We spend time and money everyday. At the start of each day we have a stockpile of them, but towards the end of the day this stockpile is drained up silently. We are left with a few spare change and several hours in our inventory. Although both of these resources will inevitability be consumed, the mentality that goes into spending them is fundamentally different. We think about spending money twice but don’t think about spending time, but the truth is both resources are actually quite similar. I will compare time and money in terms of their quantitative nature, varying availability and perceived value.
Time and money are measured quantitatively. Time is measured based on a set of universally agreed numerical values and units such as seconds, minutes, hours and days; Money is measured based on a unit of account which is generally a country’s issued currency such as dollars, pounds and euros. These quantitative forms of measurement are objective and constant resulting in quantifiable control on the amount of time or money spent.
We often forget we have control over time because we have a tendency to over focus on tangible quantifiables like cash notes and salary paycheck, rarely do we calculate how time we spend on doing an activity. A good metaphor to describe how we treat time is driving to a destination without calculating the amount of fuel required for the journey. The driving represents the activity we are doing, while the fuel represents the limited time we have. A solution to this forgetfulness is to use planners and watches to keep track of time. Therefore, time and money can be effectively controlled through the use of technology.
Time and money have varying availability. While our money earning power will increase over time, the time we have will keep decreasing. There is no limit to how much we can earn, but there is certainly a limit to how much time we use. The limited availability of time seems to make time more valuable. However, this not the case as the two are actually codependent. Money is earned by spending time; time is earned by spending money.

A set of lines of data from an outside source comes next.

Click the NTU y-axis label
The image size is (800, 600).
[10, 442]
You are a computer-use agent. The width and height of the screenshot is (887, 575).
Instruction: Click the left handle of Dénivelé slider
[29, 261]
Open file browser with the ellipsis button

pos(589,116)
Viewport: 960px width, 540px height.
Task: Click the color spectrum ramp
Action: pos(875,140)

According to Roger Oprandi Jr., a certified financial planner (senior vice president of Vega & Oprandi Wealth Partners), saving money earlier for retirement will lead to an earlier and more comfortable retirement. This is seen in his quote, “The statistics are overwhelmingly in favor of starting sooner, but you must invest that money age-appropriately.” Therefore, the limited availability of time doesn’t make it more valuable than money, because their codependent relationship shows both are of equal value.
Time and money have different perceived values. Some prefer a long and mundane life, while others prefer a short and comfortable life. It is impossible to objectively compare which one is more valuable: The gifts and luxuries we indulge in versus the time we spend with our loved ones. Our preference for time or money is based on our subjectively perceived values of time and money and which one will bring us the greatest happiness. Yet, time and money are positively correlated. One earns you the other. The more money you earn, the more time you will have. Vice versa. According to the Office for National Statistics (ONS), there is a wide gap between the poor and the rich in terms of life expectancy.
This is seen in their statistics published in 2014, “men from the most deprived 10 per cent of the population have an average life expectancy of just 73.4 years, compared with 82.7 years on average for those in the least deprived 10 per cent – a gap of more than nine years.” Consequently, the value of time and money should not be determined through perceived value, but determined through their positive correlation which implies their equal value.
To conclude, time and money are very similar in term of their quantitative nature, varying availability and different perceived values. Both time and money can be quantifiably controlled through the use of technology, are codependent despite varying availability and are positively correlated despite different perceived values. Since time and money are fundamentally similar in nature, we should abandon the mentality that we should value money over time because time is equally as valuable as money. Therefore, we must guard against the loss of time like we guard against the loss of money.